Authored by matejam on Sep 20 2021, 8:16 AM.

Details

Summary

Combine V_RCP and V_SQRT into V_RSQ on AMDGPU for GlobalISel.
A similar combiner already exists for SDAG.

Diff Detail

Event Timeline

matejam created this revision.Sep 20 2021, 8:16 AM
matejam requested review of this revision.Sep 20 2021, 8:16 AM
arsenm added inline comments.Sep 20 2021, 2:07 PM
llvm/lib/Target/AMDGPU/SIInstructions.td
830

I don't understand this change. Are you saying this is a dead selection pattern for the DAG? Should we be doing this in the combiner instead and just delete this? That way we could consider the fast math flags and not rely on the function attribute

matejam added inline comments.Sep 21 2021, 5:54 AM
llvm/lib/Target/AMDGPU/SIInstructions.td
830

I am, with or without this pattern SDAG combines v_sqrt + v_rcp into v_rsq. I'm not sure which would be better to leave this as a pattern or write a combiner for this. In fact SDAG doesn't even need any flags to combine into v_rsq.

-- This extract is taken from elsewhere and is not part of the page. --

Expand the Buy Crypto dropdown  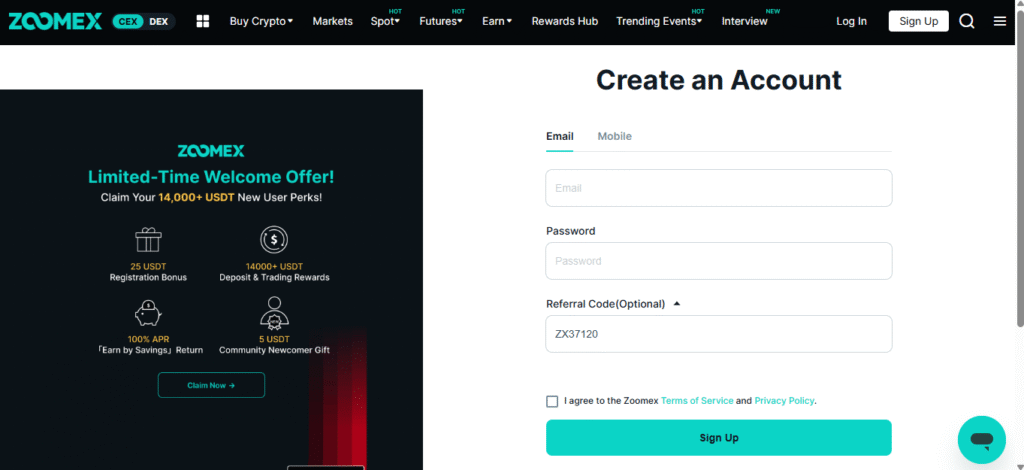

arsenm added inline comments.Sep 21 2021, 8:59 AM
llvm/lib/Target/AMDGPU/SIInstructions.td
830

If this is a dead pattern in the DAG, I would just delete it. When you say without flags, I assume you mean with the unsafe attribute? I'm a bit worried this pattern is just broken as-is. This depends on the denormal mode, and also could be augmented to use the per-instruction flags. I think it's safer to move this to a combine.

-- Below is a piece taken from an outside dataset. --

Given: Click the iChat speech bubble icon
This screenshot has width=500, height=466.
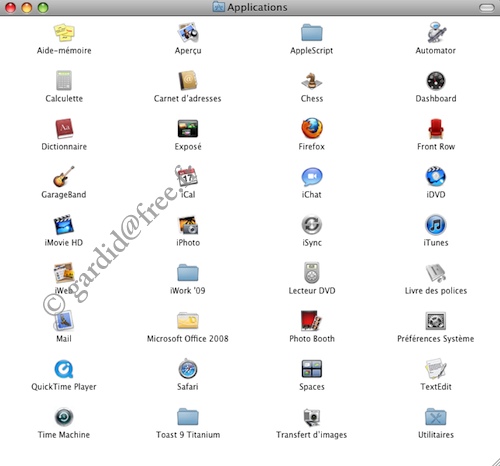Looking at the screenshot, I should (x=312, y=177).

matejam added inline comments.Oct 4 2021, 6:20 AM
llvm/lib/Target/AMDGPU/SIInstructions.td
830

I tried deleting the SDAG combiner (SITargetLowering::performRcpCombine()) for v_rsq and then SDAG uses this pattern instead. So I assume it's either this pattern without the SDAG rcp combiner or the SDAG rcp combiner + new GlobalISel combiner?

matejam updated this revision to Diff 377812.Oct 7 2021, 5:42 AM

Instead of a pattern, use a combiner on AMDGPU for GlobalISel.

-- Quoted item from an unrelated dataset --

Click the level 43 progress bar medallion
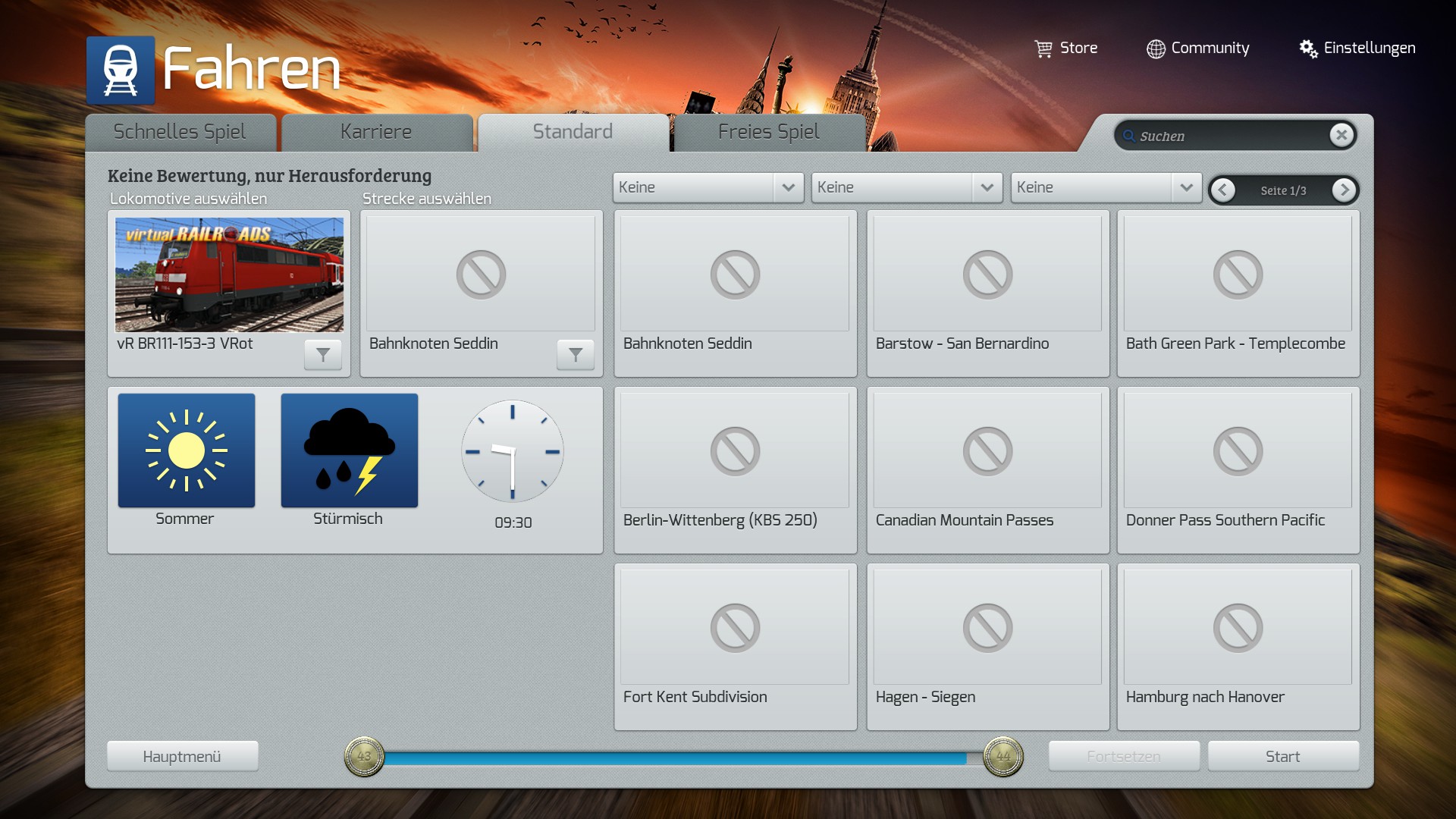The image size is (1456, 819). (x=365, y=756)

matejam edited the summary of this revision. (Show Details)Oct 7 2021, 5:43 AM
arsenm requested changes to this revision.Oct 20 2021, 4:56 PM
arsenm added inline comments.
llvm/lib/Target/AMDGPU/SIInstructions.td
832

Can probably delete the definition of RsqPat too

llvm/test/CodeGen/AMDGPU/GlobalISel/combine-rsq.mir
15–17

This looks like it lost the fast math flags

This revision now requires changes to proceed.Oct 20 2021, 4:56 PM
matejam updated this revision to Diff 383014.Oct 28 2021, 6:12 AM

Delete RsqPat pattern definition and uses and copy the flags from the original instruction to the newly built instruction (fast math flags...).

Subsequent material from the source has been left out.